95話-1、育ての親に刺さる言葉

 現世うつしよで、年末を知らせる除夜の鐘が鳴り響き始めた、夜の十一時五十分頃。

 隠世かくりよに居る花梨、ゴーニャ、まとい、女天狗のクロ、ぬらりひょん、ぬえは、自室で温かい年越しそばを食べていた。

 具は、シンプルに油揚げとネギのみで、夜食としても食べやすい年越しそばを堪能していた花梨が、和風出汁香る汁をすすった。


「はぁ〜、体の芯まで温まる〜。んまいっ」


「香りが高くておいしいから、何杯でも食べられそうだわっ」


「クロ、おかわりある?」


「残念だが、それっ切りだ。だから、味わいながらゆっくり食べてくれ」


 食欲魔である三人に、死の宣告とも言える釘をクロに刺されると、勢い余って半分以上食べてしまった鵺が、「ええ〜、おかわりねえの?」と誰よりも落胆した。


「おいクロ。このメンツが、そば一杯で満足出来ると思ってたら大間違いだぞ? なあ、秋風」


「あっははは……。鵺さんとは、何回か年越しそばを食べた事がありますけど。一杯だけって決めてたのに、結局七、八杯ぐらい食べてましたもんね」


「なー。話すのが楽しくて、気が付いたらそんだけ食ってたもんな。だからクロ、おかわりくれ」


 あまり脈略の無い理由で催促するも、クロは動じずにいて、そばを静かにすするばかりでいる。

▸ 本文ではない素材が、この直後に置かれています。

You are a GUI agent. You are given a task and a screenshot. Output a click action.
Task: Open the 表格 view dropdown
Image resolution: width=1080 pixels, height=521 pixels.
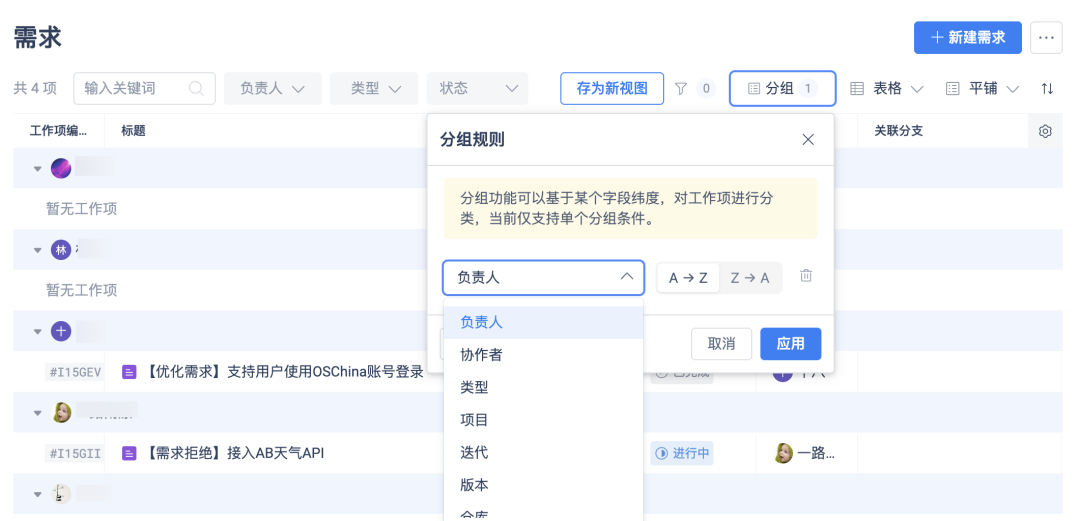coord(886,88)
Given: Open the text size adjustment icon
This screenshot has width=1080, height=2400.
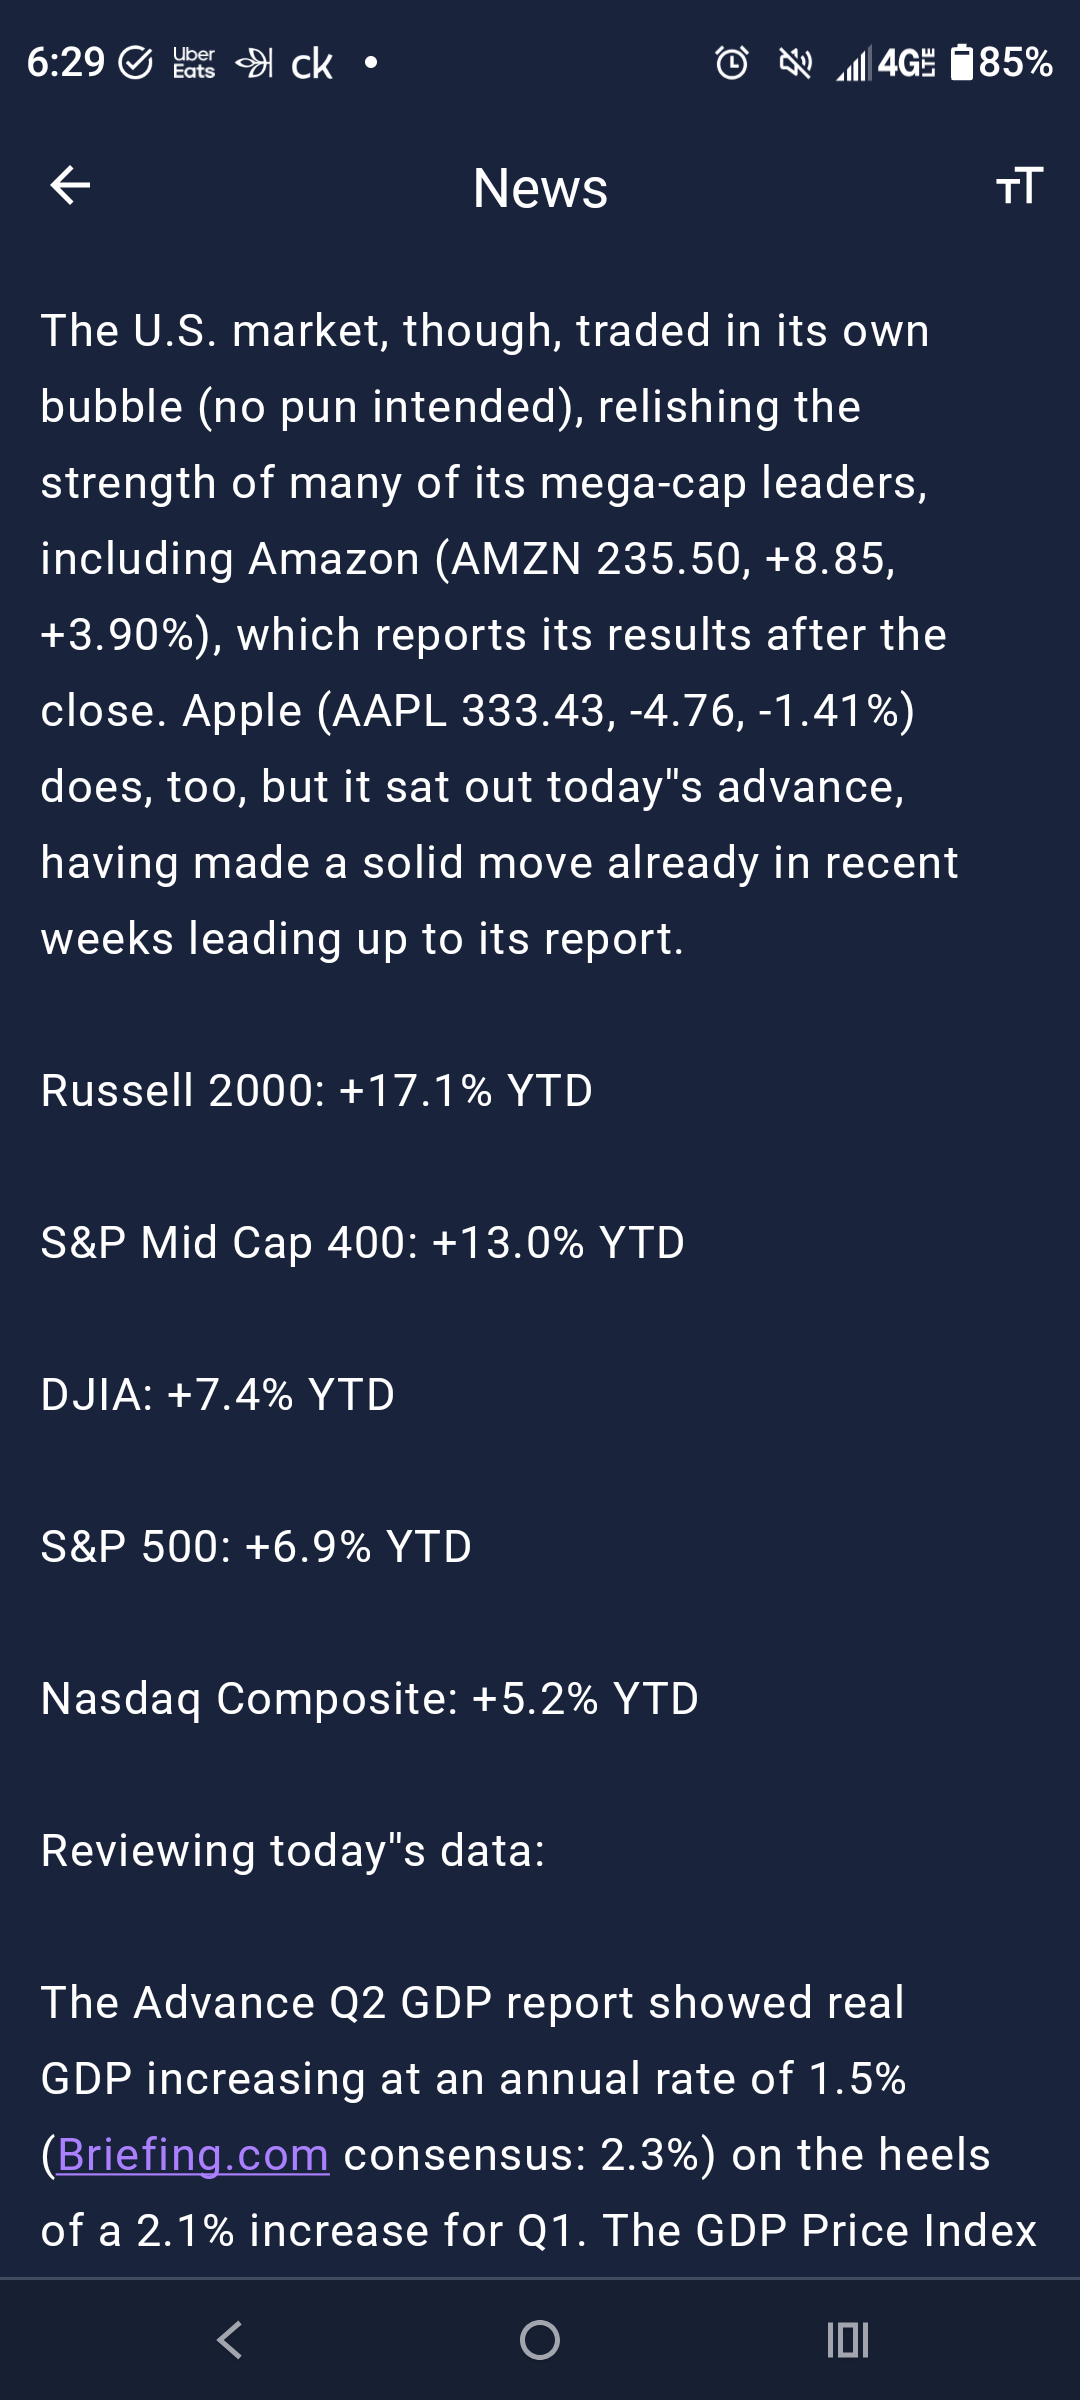Looking at the screenshot, I should [1019, 186].
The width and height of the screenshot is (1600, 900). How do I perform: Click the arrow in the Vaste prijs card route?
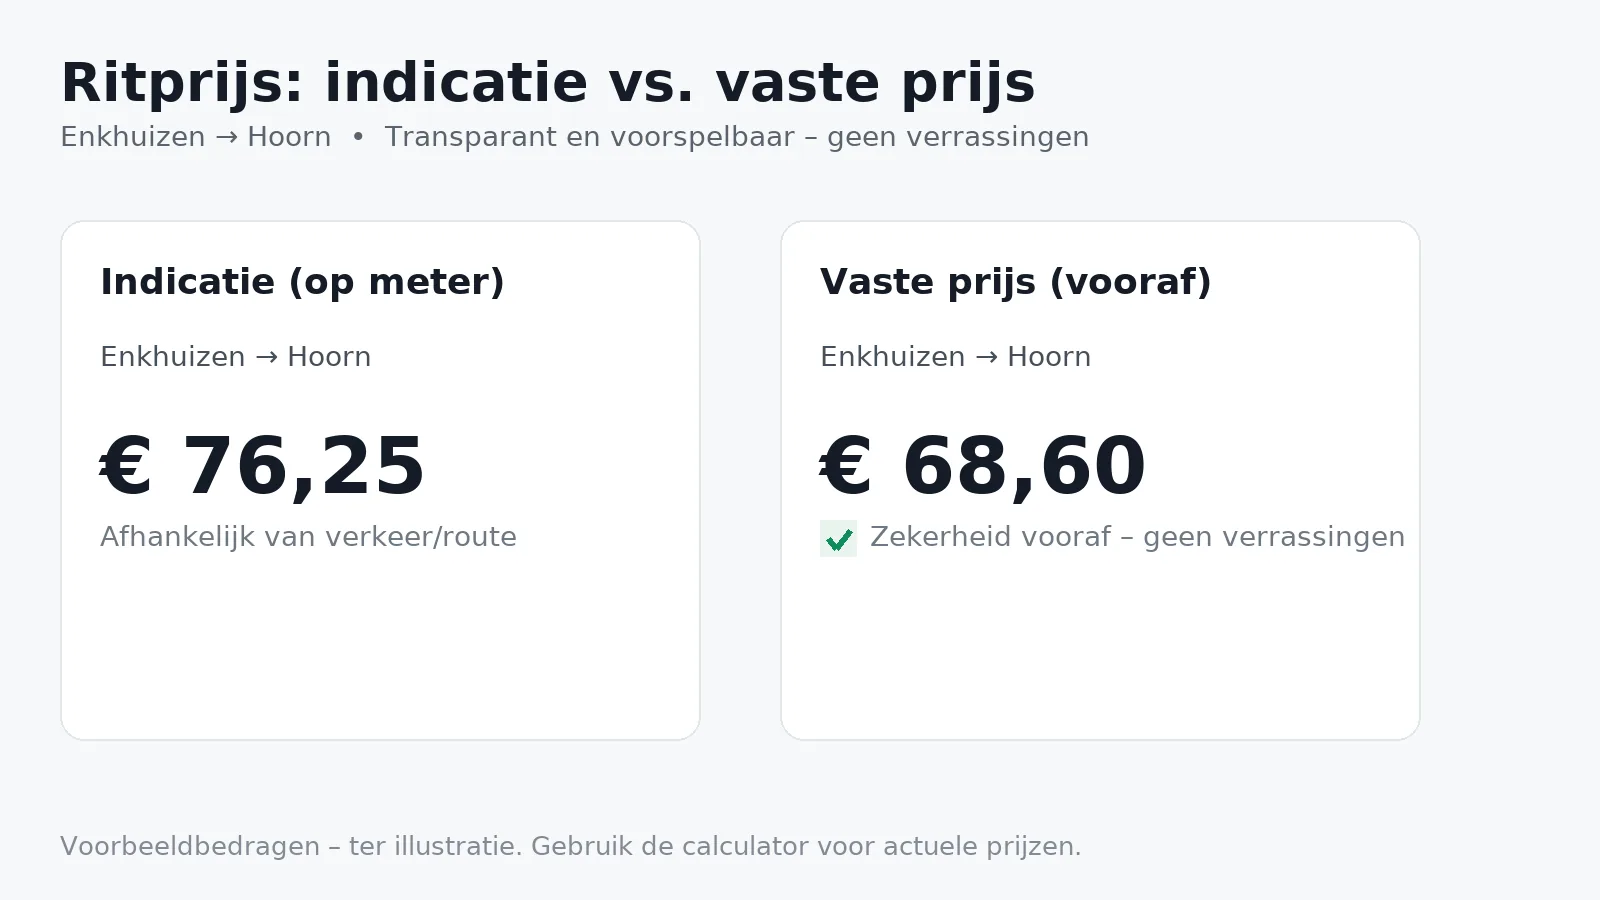pos(986,357)
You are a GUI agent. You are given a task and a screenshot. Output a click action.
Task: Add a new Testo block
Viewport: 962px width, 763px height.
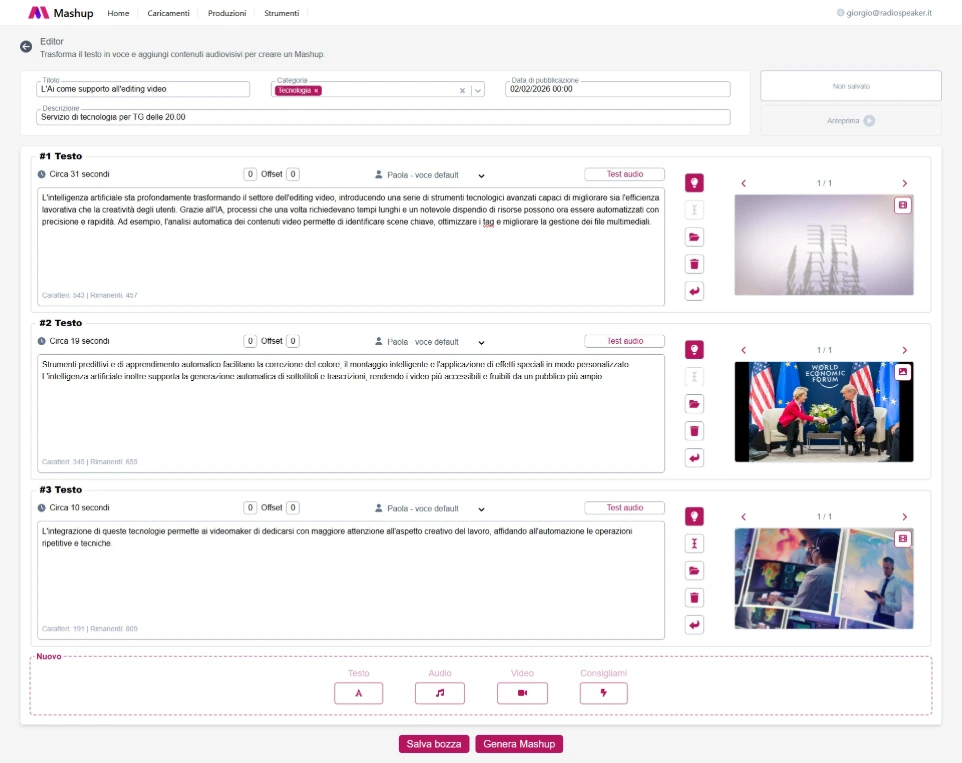click(358, 693)
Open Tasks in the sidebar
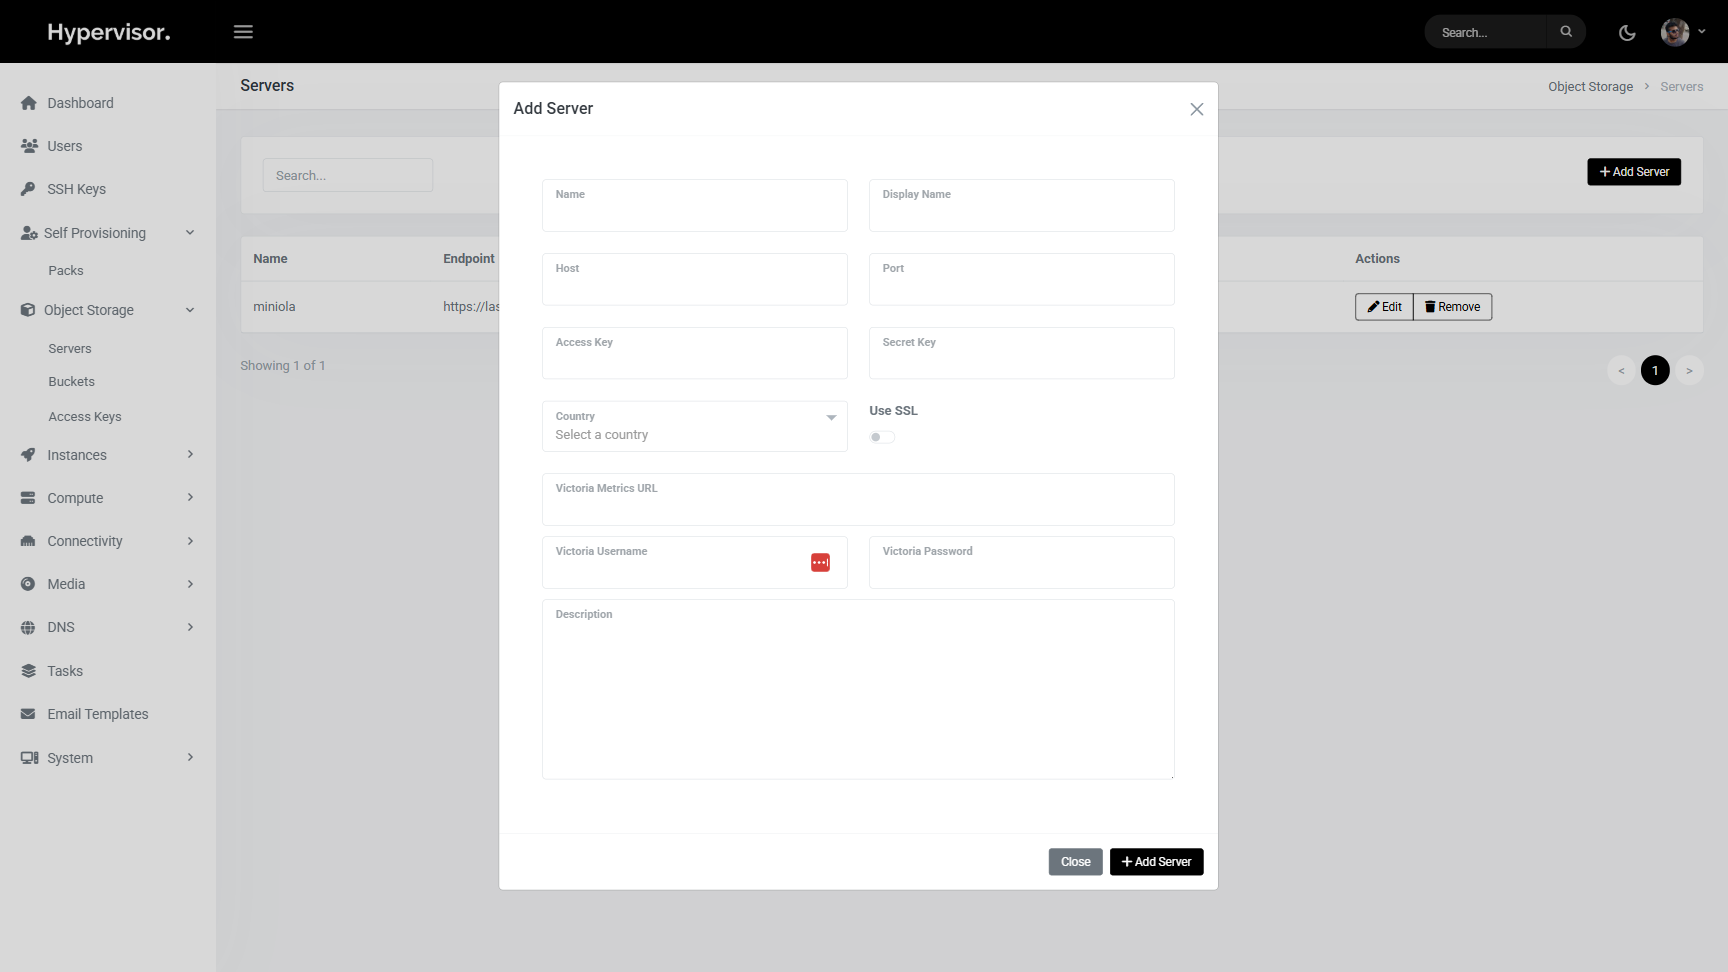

「無いって言ってるだろ? それにもう少ししたら、初詣に行くんだからな。食べたかったら、明日の朝か昼に食ってくれ」


「チクショウ、やっぱ駄目か。明日になったら、そばなんか食わねえよ。餅とかおせちとか、お雑煮の気分になっちまうぜ」


「私っ、初めてお正月を迎えるから、すごく楽しみだわっ」


 そばのおかわりを諦め切れていない鵺が、力無くテーブルに突っ伏していく中。そばを綺麗に完食したゴーニャが、声を弾ませて言う。


「正月にしか食べられない料理や遊びがあるから、色々やってたらあっという間に過ぎる」


「ですね。餅つき、羽つき、凧揚げ、かるた、福笑い。鵺さんが言ったように、餅つきをしたお餅を食べたり、重箱に入ったお節、具が沢山入ったお雑煮とかぁ〜……。へっへへへっ……」


 お正月についてのなんたるかを、途中まで説明していたものの。料理の説明に入った途端、想像の世界へと旅立ってしまったのか。

 腑抜けた表情になった花梨がヨダレを垂らし、「このお餅、どこまでも伸びてくぅ〜」と想像の餅に頬張りついた。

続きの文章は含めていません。